Submitted to: ASA-CSSA-SSSA Annual Meeting Abstracts
Publication Type: Abstract Only
Publication Acceptance Date: November 16, 2006
Publication Date: November 16, 2006
Citation: Jaynes, D.B., Kaspar, T.C., Moorman, T.B., Parkin, T.B. 2006. In-Field Bioreactor for Removing Nitrate from Tile Drainage [CD-ROM]. In: ASA-CSSA-SSSA Annual Meeting Abstracts, Nov. 12-16, 2006, Indianapolis, IN.

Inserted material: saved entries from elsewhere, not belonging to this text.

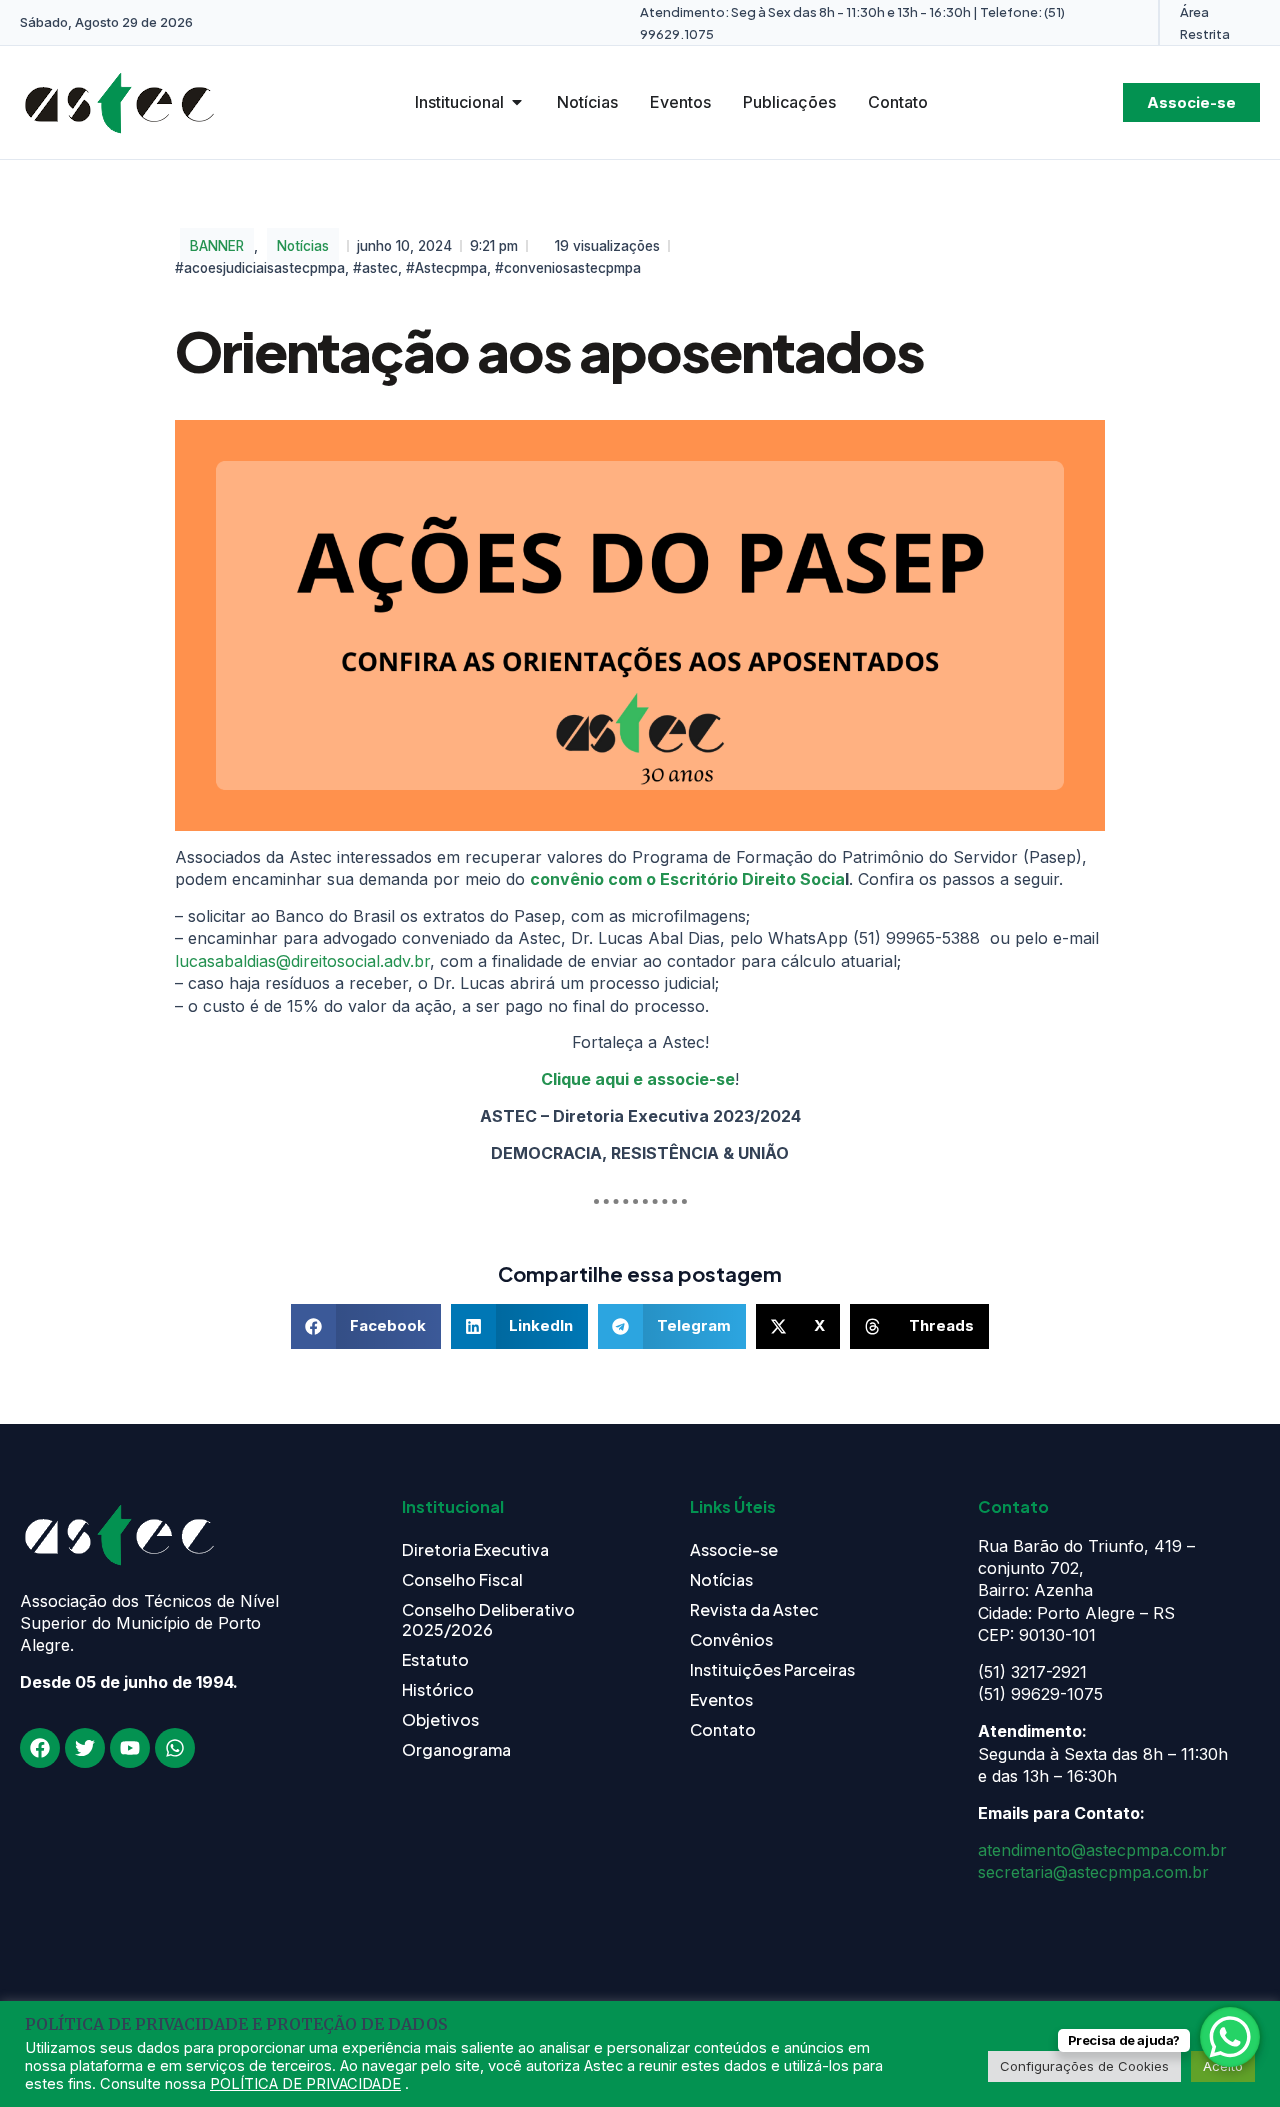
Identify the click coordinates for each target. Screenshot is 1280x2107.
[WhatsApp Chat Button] (1230, 2037)
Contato (723, 1729)
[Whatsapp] (175, 1748)
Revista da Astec (754, 1609)
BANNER (217, 246)
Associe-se (734, 1549)
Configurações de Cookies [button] (1084, 2066)
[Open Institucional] (517, 102)
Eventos (721, 1699)
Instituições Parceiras (772, 1669)
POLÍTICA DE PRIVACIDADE (305, 2084)
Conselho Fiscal (462, 1579)
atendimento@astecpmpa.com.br (1102, 1850)
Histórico (438, 1689)
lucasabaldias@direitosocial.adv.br (302, 961)
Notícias (303, 246)
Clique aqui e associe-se (638, 1079)
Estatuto (435, 1659)
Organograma (456, 1749)
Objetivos (440, 1719)
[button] (366, 1326)
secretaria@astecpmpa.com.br (1093, 1872)
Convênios (731, 1639)
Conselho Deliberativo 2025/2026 (488, 1619)
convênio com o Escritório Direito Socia (687, 879)
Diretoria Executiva (475, 1549)
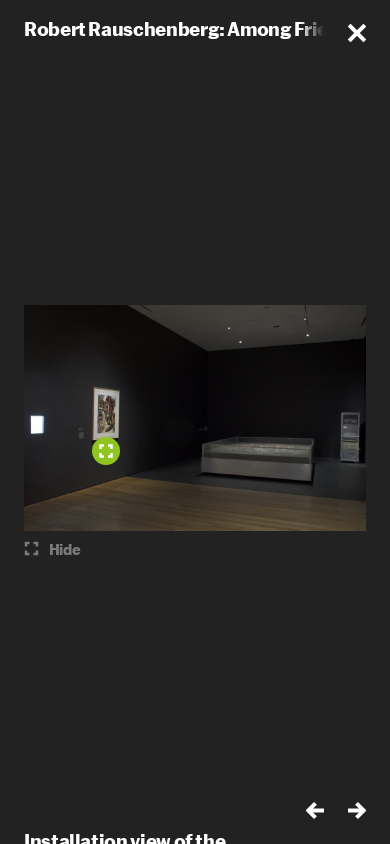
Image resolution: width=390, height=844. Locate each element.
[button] (357, 33)
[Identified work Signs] (106, 451)
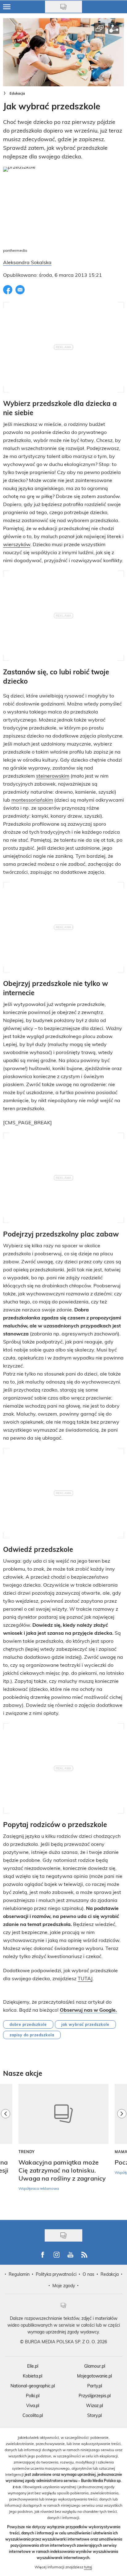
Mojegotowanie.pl (94, 2376)
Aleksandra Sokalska (27, 262)
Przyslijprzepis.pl (95, 2395)
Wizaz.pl (94, 2405)
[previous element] (5, 2148)
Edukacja (17, 93)
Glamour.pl (94, 2366)
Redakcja (109, 2274)
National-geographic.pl (32, 2386)
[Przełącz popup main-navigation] (7, 7)
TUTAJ (85, 1978)
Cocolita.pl (33, 2415)
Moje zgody (63, 2285)
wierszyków (16, 544)
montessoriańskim (32, 799)
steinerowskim (52, 775)
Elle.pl (32, 2366)
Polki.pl (32, 2395)
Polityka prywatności (56, 2274)
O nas (88, 2274)
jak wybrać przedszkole (85, 2024)
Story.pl (94, 2415)
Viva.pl (32, 2405)
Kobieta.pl (32, 2376)
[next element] (121, 2148)
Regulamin (19, 2274)
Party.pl (94, 2386)
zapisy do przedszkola (32, 2034)
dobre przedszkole (28, 2024)
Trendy (26, 2151)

Nitrate in water leaving subsurface drain ('tile') systems often exceeds the 10 mg-N L-1 maximum contaminant level (MCL) set by the U.S. EPA for drinking water and has been implicated in contributing to the hypoxia problem within the Gulf of Mexico. Much of the NO3 from agricultural lands impacting surface waters within the Midwest cornbelt is from subsurface field drainage. Because previous research shows that N fertilizer management alone is not sufficient for reducing NO3 concentrations in subsurface drainage below the MCL, additional approaches need to be devised. We compared the efficacy of an in-field bioreactor - trenches excavated parallel to the tile and backfilled with wood chips as a carbon source to increase denitrification for removing NO3 from tile drainage versus the NO3 concentration in tile drainage from a control treatment (CK) consisting of a free-flowing tile installed at 1.2 m below the surface. Four replicate 30.5 x 42.7-m field plots were installed for each treatment in 1999 and a corn/soybean rotation initiated in 2000. For 2001 - 2005, the tile flow from the bioreactor plots had annual average NO3 concentrations significantly lower than tile flow from the control treatment. Average flow-weighted NO3 concentration in tile drainage from the control was about 22 mg-N L-**1 compared with less than 8.5 mg-N L-**1 for the bioreactor treatment. This represented an annual reduction in NO3 mass loss of 33 kg-N ha-**1 for the bioreactor treatment.